Und so staksen nun übergroße Zähne aus Beton auf Stativen durch die Räume, Jalousien sollen Erinnerungen an die cleane Einrichtung entsprechender Praxen evozieren. In gefilmten Performances erwacht dann das Klappermetall, von unsichtbaren Akteuren geführt, zu Eigenleben, nicht weniger kreatürlich als die gipsernen Vorhanggestalten Mahns.
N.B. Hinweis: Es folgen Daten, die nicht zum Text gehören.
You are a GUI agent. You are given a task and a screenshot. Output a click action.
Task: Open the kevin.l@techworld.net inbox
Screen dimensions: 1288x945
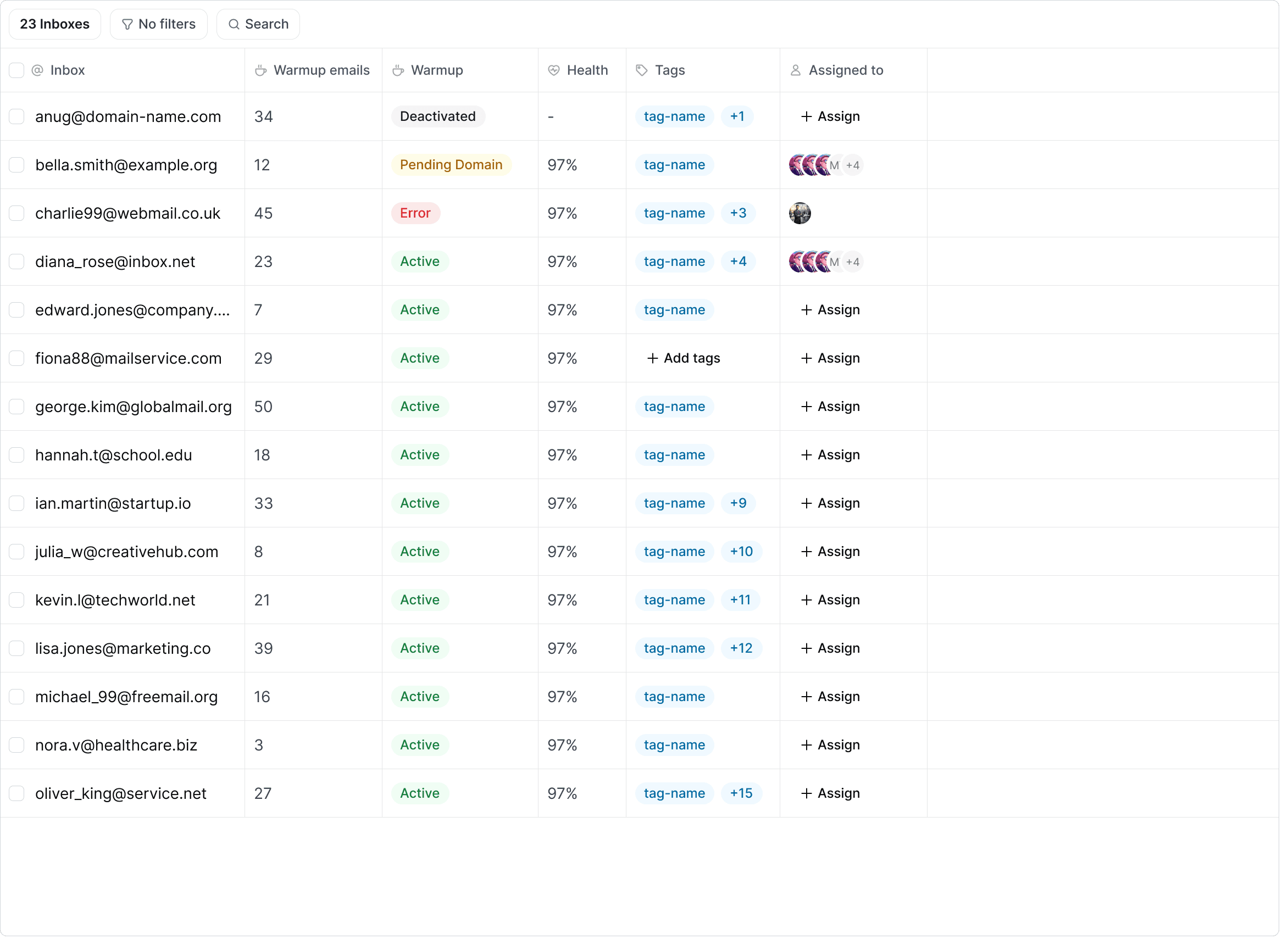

In der Remise, einem Nebengebäude der Villa, in dem junge Talente experimentieren können, stellt Hannah Weinberger aus. Die Baselerin ist 1988 geboren und zeigt Videos, die reale Situationen so präsentieren, dass sie nicht mehr direkt lokalisierbar sind, sondern lediglich Empfindungen wie „südliche Landschaft“ aufkommen lassen. Begleitenden Sound sollen Musiker aus Braunschweig vom Hof aus liefern, Weinberger hat ihnen dazu lediglich Stimmungspartituren vorgegeben. Sie arbeitet von den drei Künstlerinnen somit an der feinsten, immateriellen Aufmerksamkeitsschwelle.

Ach ja, ein Mann ist dann auch noch dabei: der Grafikdesigner Manuel Raeder hat als Kommentar im „Gästezimmer“ ein Magazin zur Arbeit von Nora Schultz erstellt und ausgelegt.